China’s 2012 Growth Target at Risk, Property Curbs Hurt
China’s annual growth target for 2012 looks increasingly in jeopardy as demand at home falters and Europe’s debt crisis worsens, complicating matters for Beijing as the country heads into a once-in-a-decade leadership transition.
The slowdown in the world’s second-largest economy could be more entrenched than expected as Beijing’s property tightening measures dilute the impact of any fresh policy stimulus, diminishing China’s ability to offset faltering demand in Europe and the United States.
“I cannot see a bottom in economic growth. The general slowdown trend may not change anytime soon,” Shi Xiaomin, vice president of the China Society of Economic Reform, a government think-tank in Beijing, told Reuters.
HSBC’s flash PMI showed China’s factory sector shrank for an eighth straight month in June as export order sentiment hit its weakest level since early 2009, indicating the economic trough may extend well into the third quarter.
“The economy is definitely on a downward slope,” said Gao Shanwen, chief economist at China Essence Securities in Beijing.
Gao expects annual GDP growth to hover between 7-7.5 per cent in the second- and third-quarter, before a modest recovery towards the year-end as policy stimulus gains traction.
Premier Wen Jiabao in March cut the 2012 growth target to 7.5 per cent, which if realised would be the lowest since 1990.
While that target was seen as typically conservative for Chinese leaders, global conditions have deteriorated sharply since then, with much of Europe now facing a prolonged recession and the US economy appearing to be losing steam.
Analysts forecast in a Reuters poll in May that China would deliver second-quarter economic growth of 7.9 per cent from a year earlier, with full-year growth of 8.2 per cent, which would be the lowest since 1999.
But weaker domestic and overseas data since then has prompted some to cut forecasts and many analysts now believe second-quarter growth could be just over 7 per cent. In early June, the central bank surprised markets by cutting interest rates for the first time since 2008 to combat faltering growth.
Continued weak performance into the second half could increase the risk of missing Beijing’s 2012 target, although most analysts still see that as the worst-case scenario.

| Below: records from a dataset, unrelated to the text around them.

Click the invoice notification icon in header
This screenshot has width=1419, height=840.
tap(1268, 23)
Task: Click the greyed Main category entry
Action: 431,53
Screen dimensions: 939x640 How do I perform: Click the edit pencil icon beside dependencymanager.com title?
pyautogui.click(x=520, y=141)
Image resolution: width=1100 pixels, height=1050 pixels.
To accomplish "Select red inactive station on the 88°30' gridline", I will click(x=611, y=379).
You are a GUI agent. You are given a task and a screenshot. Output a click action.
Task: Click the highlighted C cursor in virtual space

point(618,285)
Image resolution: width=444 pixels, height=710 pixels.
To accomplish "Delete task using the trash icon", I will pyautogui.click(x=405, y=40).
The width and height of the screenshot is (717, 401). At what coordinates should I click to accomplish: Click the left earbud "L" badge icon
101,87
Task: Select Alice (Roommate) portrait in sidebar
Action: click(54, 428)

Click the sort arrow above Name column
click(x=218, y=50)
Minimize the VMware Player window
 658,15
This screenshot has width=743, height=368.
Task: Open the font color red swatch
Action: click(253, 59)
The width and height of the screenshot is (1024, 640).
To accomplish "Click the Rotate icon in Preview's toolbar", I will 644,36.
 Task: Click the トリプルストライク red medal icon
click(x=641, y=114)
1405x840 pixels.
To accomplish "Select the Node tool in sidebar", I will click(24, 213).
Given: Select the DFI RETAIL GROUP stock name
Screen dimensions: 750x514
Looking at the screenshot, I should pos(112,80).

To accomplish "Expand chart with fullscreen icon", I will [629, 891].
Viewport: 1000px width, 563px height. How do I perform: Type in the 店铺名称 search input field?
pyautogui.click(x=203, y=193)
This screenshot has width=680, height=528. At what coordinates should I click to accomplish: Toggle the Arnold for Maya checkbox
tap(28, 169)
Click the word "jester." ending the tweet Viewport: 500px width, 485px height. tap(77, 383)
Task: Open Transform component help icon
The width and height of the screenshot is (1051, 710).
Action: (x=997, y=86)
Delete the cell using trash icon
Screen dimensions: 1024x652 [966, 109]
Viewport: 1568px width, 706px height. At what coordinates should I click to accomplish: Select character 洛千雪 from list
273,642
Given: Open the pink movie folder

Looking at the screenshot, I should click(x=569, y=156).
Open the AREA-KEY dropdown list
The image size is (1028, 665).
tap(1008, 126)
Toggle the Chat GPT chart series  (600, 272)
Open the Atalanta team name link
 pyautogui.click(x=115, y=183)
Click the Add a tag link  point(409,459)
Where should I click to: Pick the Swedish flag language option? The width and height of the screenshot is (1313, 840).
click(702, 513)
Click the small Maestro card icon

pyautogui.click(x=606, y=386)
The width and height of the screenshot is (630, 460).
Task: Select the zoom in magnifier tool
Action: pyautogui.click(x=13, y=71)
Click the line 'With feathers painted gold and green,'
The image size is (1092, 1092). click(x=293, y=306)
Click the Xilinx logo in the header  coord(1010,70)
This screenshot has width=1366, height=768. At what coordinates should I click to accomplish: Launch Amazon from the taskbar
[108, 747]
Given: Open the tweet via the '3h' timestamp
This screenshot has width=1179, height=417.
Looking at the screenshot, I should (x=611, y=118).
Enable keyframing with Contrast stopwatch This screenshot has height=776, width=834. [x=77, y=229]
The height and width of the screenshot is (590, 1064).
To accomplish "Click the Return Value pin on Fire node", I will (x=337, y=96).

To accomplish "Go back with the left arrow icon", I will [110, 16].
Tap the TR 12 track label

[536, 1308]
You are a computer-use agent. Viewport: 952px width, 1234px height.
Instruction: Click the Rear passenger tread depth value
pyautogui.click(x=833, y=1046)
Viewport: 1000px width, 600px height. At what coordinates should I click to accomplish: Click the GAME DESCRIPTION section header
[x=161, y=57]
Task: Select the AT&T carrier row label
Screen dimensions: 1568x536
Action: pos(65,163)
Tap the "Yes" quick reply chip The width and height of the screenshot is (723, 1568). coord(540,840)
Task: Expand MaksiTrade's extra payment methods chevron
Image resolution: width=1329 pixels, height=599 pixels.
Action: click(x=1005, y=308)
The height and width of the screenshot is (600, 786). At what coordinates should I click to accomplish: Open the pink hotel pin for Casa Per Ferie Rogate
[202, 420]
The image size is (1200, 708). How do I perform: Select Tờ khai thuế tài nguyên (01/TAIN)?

“I think they are likely to achieve it, but obviously there could be a risk,” said Yiping Huang, chief economist for emerging Asia at Barclays Capital in Hong Kong.
“The bottomline is that they still want to stabilize growth because this is the year of leadership transition,” said Huang, who still expects the economy to grow 8.1 per cent in 2012.
But Shi maintained his bearish outlook that 2012 growth could slow to around 7 per cent from last year’s 9.2 per cent.
There is no authoritative definition of a hard landing in China, but analysts expect job losses to rise if GDP growth dips below 7 per cent.
The last time Beijing’s annual target was under threat was in 2009, when growth tumbled to just 6.6 per cent in the first quarter, before Beijing’s massive RMB4-trillion (US$629 billion) stimulus powered full-year expansion back to 9.2 per cent.
Unlike in 2008/09, the job market has remained relatively tight so far this year, partly reflecting the country’s demographic shifts, but evidence abounds that smaller and mid-sized private firms are increasingly struggling with slackening orders, rapid wage increases and higher raw material costs.
Sportswear brand Li Ning Co recently became the latest Chinese firm to issue a profit warning, saying earnings could drop sharply this year due to weaker sales, further dampening confidence in the power of the once-vaunted Chinese consumer to offset any external weakness.
Many local governments, bearing the brunt of economic slowdown, have been lobbying for Beijing to relax property controls and credit curbs to local projects, according government economists familiar with the policy-making process.
Local governments have seen revenues from property-related land sales tumbling, as they struggle to repay RMB10.7 trillion (US$1.68 trillion) in debt.
But Beijing has made clear that it will not repeat another massive fiscal stimulus similar to the one in 2008, which bolstered growth but left an unwelcome legacy of strong inflationary pressures and a potential property bubble.
Policymakers have so far offered a few modest and more targeted programmes, such as extending a “cash for clunkers” programme to boost car sales and offering incentives for consumers to buy more energy-efficient appliances.